The Minister expressed concern that Zimbabwe would not benefit from innovations derived from its own data or biological samples.
“The samples, including the products that would be obtained from Zimbabwe were not going to benefit Zimbabwe even from further innovations done using the data or products going to be produced. We felt it was unfair and in any case every MOU must be based on mutual benefit from parties involved,” he said, adding that this decision was made “in the interests of protecting the sovereignty of our state and also the health of our people.”
United States Ambassador to Zimbabwe Pamela Tremont responded with disappointment, announcing the difficult decision to begin winding down health assistance in Zimbabwe.
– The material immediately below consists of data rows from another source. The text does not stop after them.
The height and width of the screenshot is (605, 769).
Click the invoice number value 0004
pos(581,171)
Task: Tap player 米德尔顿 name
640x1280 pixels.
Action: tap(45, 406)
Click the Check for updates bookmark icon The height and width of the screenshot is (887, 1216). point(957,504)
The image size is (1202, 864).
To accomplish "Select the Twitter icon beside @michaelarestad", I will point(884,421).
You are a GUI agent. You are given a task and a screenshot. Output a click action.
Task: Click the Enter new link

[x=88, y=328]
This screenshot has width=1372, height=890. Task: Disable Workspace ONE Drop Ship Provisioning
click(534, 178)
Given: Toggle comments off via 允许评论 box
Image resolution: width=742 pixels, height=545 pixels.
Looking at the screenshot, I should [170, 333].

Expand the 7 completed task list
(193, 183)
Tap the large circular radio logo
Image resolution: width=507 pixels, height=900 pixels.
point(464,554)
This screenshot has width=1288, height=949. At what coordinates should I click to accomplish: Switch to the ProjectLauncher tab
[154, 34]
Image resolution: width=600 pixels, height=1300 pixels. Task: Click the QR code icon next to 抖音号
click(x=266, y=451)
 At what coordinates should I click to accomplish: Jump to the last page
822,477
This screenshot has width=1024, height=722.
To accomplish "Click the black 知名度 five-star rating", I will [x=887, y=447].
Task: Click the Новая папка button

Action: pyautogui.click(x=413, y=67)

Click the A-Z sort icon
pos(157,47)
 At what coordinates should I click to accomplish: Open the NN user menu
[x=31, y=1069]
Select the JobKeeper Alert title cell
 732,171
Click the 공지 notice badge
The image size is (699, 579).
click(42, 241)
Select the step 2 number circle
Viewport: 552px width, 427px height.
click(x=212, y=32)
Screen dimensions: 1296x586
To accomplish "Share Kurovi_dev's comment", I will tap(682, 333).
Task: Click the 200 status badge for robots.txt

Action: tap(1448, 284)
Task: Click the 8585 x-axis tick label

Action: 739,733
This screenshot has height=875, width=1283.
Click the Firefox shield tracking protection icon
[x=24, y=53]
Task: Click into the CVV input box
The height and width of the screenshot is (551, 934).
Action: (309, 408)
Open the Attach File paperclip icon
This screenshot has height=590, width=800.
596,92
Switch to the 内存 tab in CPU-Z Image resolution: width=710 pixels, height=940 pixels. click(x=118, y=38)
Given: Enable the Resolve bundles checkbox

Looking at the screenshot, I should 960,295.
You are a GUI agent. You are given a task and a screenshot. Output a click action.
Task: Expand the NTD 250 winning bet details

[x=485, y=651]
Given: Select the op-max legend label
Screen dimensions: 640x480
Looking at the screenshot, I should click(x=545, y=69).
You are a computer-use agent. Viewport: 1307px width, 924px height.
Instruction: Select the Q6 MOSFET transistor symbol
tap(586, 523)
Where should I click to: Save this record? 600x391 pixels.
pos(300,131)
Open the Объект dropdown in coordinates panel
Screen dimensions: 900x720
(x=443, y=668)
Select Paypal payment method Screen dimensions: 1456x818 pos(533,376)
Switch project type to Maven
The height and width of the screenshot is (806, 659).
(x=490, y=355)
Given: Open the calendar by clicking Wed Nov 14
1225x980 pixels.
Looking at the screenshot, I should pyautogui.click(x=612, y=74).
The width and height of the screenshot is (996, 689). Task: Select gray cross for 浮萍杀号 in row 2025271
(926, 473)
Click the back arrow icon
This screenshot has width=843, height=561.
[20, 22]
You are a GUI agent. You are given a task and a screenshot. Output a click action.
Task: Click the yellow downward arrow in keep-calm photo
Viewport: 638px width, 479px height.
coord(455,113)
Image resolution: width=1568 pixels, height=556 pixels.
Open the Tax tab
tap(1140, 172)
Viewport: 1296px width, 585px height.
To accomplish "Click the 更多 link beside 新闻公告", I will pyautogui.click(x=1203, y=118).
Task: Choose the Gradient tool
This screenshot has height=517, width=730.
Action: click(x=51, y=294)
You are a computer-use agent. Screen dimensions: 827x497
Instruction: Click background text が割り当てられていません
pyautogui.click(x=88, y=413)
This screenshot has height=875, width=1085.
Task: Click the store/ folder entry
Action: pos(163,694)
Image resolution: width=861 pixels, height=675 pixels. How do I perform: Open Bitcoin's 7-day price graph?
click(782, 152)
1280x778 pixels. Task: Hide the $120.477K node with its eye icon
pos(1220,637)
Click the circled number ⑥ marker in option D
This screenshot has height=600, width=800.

She highlighted the significance of the proposed investment, describing it as “the largest potential health investment in Zimbabwe by any international funder.”
The MOU was built on a co-funding model designed to make sure there is sustainability and a path toward self-reliance, asking Zimbabwe to gradually increase its own health funding alongside US support.
Ambassador Tremont noted that the proposed assistance built on more than US$1.9 billion in U.S. health support to Zimbabwe since 2006, which she said is “directly responsible for Zimbabwe reaching the UNAIDS 95-95-95 goals.”
She also contextualised Zimbabwe’s decision against broader regional trends, revealing 16 African countries had signed health collaboration MOUs with the US, which represents over $18.3 billion in new health funding including more than $11.2 billion in U.S. assistance alongside $7.1 billion in co-investment from recipient countries.